▸ Rows showing where targets appear:
•••••

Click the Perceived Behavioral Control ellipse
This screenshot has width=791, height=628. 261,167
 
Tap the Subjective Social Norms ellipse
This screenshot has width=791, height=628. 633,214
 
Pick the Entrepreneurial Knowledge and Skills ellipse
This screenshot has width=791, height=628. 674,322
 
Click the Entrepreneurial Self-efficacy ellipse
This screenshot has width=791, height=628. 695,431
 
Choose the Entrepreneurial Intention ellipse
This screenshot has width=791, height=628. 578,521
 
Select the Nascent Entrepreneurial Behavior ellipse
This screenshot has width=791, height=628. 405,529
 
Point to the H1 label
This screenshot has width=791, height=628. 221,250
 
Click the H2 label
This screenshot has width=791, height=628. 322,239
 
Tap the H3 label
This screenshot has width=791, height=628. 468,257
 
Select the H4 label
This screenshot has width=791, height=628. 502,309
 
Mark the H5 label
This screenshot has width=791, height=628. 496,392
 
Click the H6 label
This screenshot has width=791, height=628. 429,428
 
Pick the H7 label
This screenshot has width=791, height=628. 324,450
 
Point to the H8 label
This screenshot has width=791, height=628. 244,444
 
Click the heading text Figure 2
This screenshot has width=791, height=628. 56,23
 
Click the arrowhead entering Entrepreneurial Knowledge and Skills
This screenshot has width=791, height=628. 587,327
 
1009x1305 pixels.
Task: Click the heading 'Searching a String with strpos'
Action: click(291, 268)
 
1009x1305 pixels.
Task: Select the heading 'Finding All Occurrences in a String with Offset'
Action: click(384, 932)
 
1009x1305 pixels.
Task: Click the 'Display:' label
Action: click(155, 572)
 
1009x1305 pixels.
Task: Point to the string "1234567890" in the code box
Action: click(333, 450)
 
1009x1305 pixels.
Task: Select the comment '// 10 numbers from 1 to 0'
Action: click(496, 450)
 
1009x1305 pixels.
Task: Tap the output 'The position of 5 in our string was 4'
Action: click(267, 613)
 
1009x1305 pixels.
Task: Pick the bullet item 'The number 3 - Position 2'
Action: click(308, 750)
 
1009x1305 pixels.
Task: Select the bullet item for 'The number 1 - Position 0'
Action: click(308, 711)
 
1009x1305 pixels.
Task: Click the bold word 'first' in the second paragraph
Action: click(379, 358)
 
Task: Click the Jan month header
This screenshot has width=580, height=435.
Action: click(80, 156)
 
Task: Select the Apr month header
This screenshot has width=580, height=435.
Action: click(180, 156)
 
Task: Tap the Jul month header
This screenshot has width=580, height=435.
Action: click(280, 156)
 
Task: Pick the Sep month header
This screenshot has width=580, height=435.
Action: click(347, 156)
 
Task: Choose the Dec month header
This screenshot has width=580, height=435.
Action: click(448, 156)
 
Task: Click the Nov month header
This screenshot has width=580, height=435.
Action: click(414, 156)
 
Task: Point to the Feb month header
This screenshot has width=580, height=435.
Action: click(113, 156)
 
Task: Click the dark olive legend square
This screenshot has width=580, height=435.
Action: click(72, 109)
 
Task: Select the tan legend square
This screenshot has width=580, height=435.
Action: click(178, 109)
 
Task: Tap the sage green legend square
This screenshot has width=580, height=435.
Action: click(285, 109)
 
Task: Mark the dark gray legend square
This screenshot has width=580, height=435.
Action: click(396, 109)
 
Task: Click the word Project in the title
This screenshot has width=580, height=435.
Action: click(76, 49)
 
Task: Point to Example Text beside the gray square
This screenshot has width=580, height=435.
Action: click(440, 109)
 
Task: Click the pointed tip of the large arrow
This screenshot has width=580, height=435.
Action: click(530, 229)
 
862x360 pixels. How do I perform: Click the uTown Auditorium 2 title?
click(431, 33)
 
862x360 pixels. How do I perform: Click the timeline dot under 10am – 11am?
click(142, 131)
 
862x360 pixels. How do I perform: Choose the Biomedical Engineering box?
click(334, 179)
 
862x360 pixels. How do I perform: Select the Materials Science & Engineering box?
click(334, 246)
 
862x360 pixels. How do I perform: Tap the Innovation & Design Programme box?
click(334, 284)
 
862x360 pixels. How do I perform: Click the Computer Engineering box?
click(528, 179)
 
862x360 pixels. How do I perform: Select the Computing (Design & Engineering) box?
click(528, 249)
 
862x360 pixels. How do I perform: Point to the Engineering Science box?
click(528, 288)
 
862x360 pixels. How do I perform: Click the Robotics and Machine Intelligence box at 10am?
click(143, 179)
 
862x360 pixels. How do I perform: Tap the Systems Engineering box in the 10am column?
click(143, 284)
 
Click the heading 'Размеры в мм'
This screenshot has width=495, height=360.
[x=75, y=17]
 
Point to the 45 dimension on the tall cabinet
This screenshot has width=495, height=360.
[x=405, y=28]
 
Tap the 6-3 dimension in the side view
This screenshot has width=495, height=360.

•••••

▸ Short problem: Could you duplicate all of the records above, line for line and with no changes?

▸ The completed task:
Click the Perceived Behavioral Control ellipse
This screenshot has width=791, height=628. 261,167
 
Tap the Subjective Social Norms ellipse
This screenshot has width=791, height=628. 633,214
 
Pick the Entrepreneurial Knowledge and Skills ellipse
This screenshot has width=791, height=628. 674,322
 
Click the Entrepreneurial Self-efficacy ellipse
This screenshot has width=791, height=628. 695,431
 
Choose the Entrepreneurial Intention ellipse
This screenshot has width=791, height=628. 578,521
 
Select the Nascent Entrepreneurial Behavior ellipse
This screenshot has width=791, height=628. 405,529
 
Point to the H1 label
This screenshot has width=791, height=628. 221,250
 
Click the H2 label
This screenshot has width=791, height=628. 322,239
 
Tap the H3 label
This screenshot has width=791, height=628. 468,257
 
Select the H4 label
This screenshot has width=791, height=628. 502,309
 
Mark the H5 label
This screenshot has width=791, height=628. 496,392
 
Click the H6 label
This screenshot has width=791, height=628. 429,428
 
Pick the H7 label
This screenshot has width=791, height=628. 324,450
 
Point to the H8 label
This screenshot has width=791, height=628. 244,444
 
Click the heading text Figure 2
This screenshot has width=791, height=628. 56,23
 
Click the arrowhead entering Entrepreneurial Knowledge and Skills
This screenshot has width=791, height=628. 587,327
 
1009x1305 pixels.
Task: Click the heading 'Searching a String with strpos'
Action: click(291, 268)
 
1009x1305 pixels.
Task: Select the heading 'Finding All Occurrences in a String with Offset'
Action: click(384, 932)
 
1009x1305 pixels.
Task: Click the 'Display:' label
Action: click(155, 572)
 
1009x1305 pixels.
Task: Point to the string "1234567890" in the code box
Action: click(333, 450)
 
1009x1305 pixels.
Task: Select the comment '// 10 numbers from 1 to 0'
Action: click(496, 450)
 
1009x1305 pixels.
Task: Tap the output 'The position of 5 in our string was 4'
Action: click(267, 613)
 
1009x1305 pixels.
Task: Pick the bullet item 'The number 3 - Position 2'
Action: click(308, 750)
 
1009x1305 pixels.
Task: Select the bullet item for 'The number 1 - Position 0'
Action: click(308, 711)
 
1009x1305 pixels.
Task: Click the bold word 'first' in the second paragraph
Action: click(379, 358)
 
Task: Click the Jan month header
This screenshot has width=580, height=435.
Action: click(80, 156)
 
Task: Select the Apr month header
This screenshot has width=580, height=435.
Action: click(180, 156)
 
Task: Tap the Jul month header
This screenshot has width=580, height=435.
Action: click(280, 156)
 
Task: Pick the Sep month header
This screenshot has width=580, height=435.
Action: click(347, 156)
 
Task: Choose the Dec month header
This screenshot has width=580, height=435.
Action: click(448, 156)
 
Task: Click the Nov month header
This screenshot has width=580, height=435.
Action: click(414, 156)
 
Task: Point to the Feb month header
This screenshot has width=580, height=435.
Action: click(113, 156)
 
Task: Click the dark olive legend square
This screenshot has width=580, height=435.
Action: click(72, 109)
 
Task: Select the tan legend square
This screenshot has width=580, height=435.
Action: click(178, 109)
 
Task: Tap the sage green legend square
This screenshot has width=580, height=435.
Action: click(285, 109)
 
Task: Mark the dark gray legend square
This screenshot has width=580, height=435.
Action: click(396, 109)
 
Task: Click the word Project in the title
This screenshot has width=580, height=435.
Action: click(76, 49)
 
Task: Point to Example Text beside the gray square
This screenshot has width=580, height=435.
Action: click(440, 109)
 
Task: Click the pointed tip of the large arrow
This screenshot has width=580, height=435.
Action: click(530, 229)
 
862x360 pixels. How do I perform: Click the uTown Auditorium 2 title?
click(431, 33)
 
862x360 pixels. How do I perform: Click the timeline dot under 10am – 11am?
click(142, 131)
 
862x360 pixels. How do I perform: Choose the Biomedical Engineering box?
click(334, 179)
 
862x360 pixels. How do I perform: Select the Materials Science & Engineering box?
click(334, 246)
 
862x360 pixels. How do I perform: Tap the Innovation & Design Programme box?
click(334, 284)
 
862x360 pixels. How do I perform: Click the Computer Engineering box?
click(528, 179)
 
862x360 pixels. How do I perform: Select the Computing (Design & Engineering) box?
click(528, 249)
 
862x360 pixels. How do I perform: Point to the Engineering Science box?
click(528, 288)
 
862x360 pixels. How do I perform: Click the Robotics and Machine Intelligence box at 10am?
click(143, 179)
 
862x360 pixels. How do I perform: Tap the Systems Engineering box in the 10am column?
click(143, 284)
 
Click the heading 'Размеры в мм'
This screenshot has width=495, height=360.
[x=75, y=17]
 
Point to the 45 dimension on the tall cabinet
This screenshot has width=495, height=360.
[x=405, y=28]
 
Tap the 6-3 dimension in the side view
This screenshot has width=495, height=360.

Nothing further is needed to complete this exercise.